Many Americans are still skittish to buy a home but Chinese investors are snapping up U.S. real estate, Dolly Lenz, a real-estate broker to New York's rich and famous, said Wednesday.
Americans "are still lacking that confidence to jump in — and they're doing that buy-versus-rent analysis," Lenz said on CNBC's "Squawk on the Street." They're saying, "How much does it cost me to do this or do this? And every time there's an interest-rate jump, guess what? Rent wins."
(Read more: Robert Shiller on housing: Don't trust momentum)
The Chinese, on the other hand, are finding high-value properties in the U.S. a relatively stable place to park money long-term.
Top markets like San Francisco and Los Angeles, and ski resort towns like Park City in Utah where demand remains sky-high, have all become top choices for Chinese buyers.

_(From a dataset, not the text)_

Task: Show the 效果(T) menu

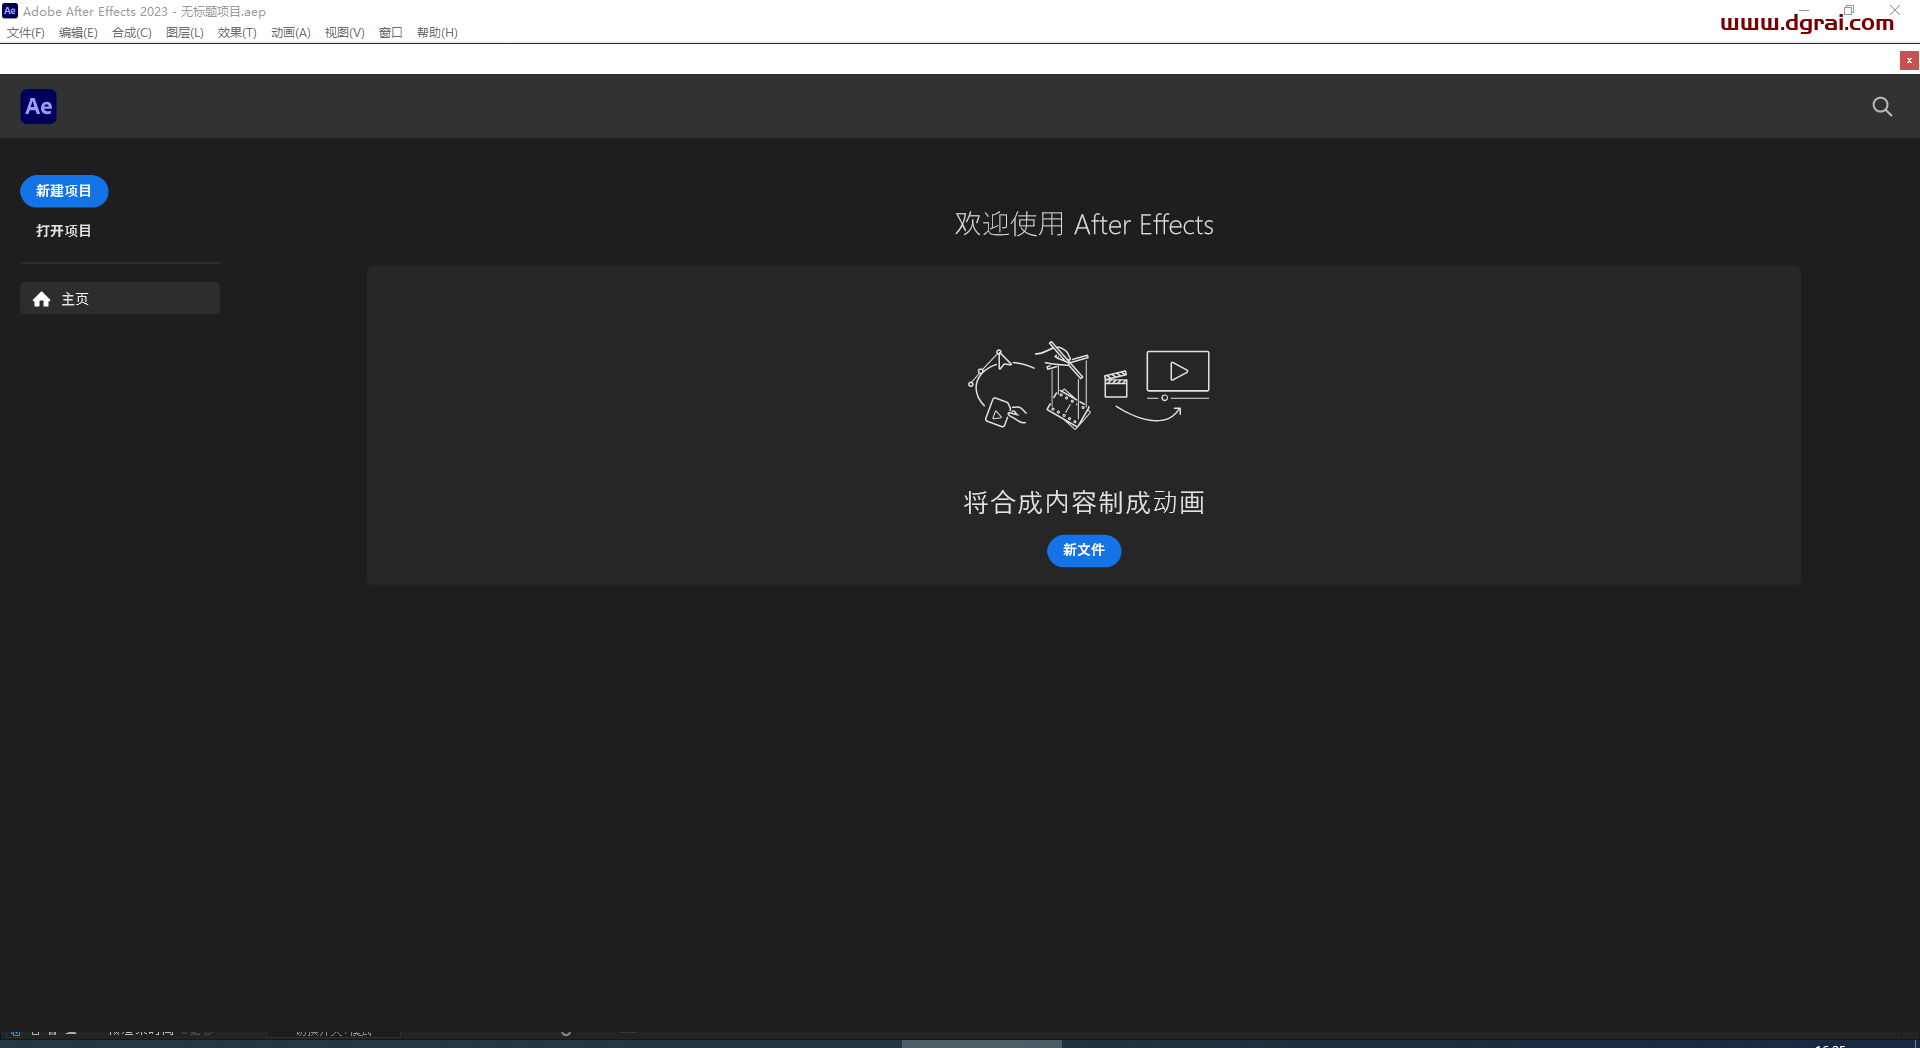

The Chinese impact on U.S. real estate is "very strong and, I believe, getting stronger ... picking up steam as we go along," Lenz said.
Americans tend to have a "money under the mattress" culture, Lenz said, while the Chinese "are a true investor group" when it comes to real estate.
One market still a bit light on Chinese buyers is New York City — mostly due to the large number of co-op apartments there, Lenz said. These typically come with rules and restrictions on who can buy into the building and boards can reject an application for any reason.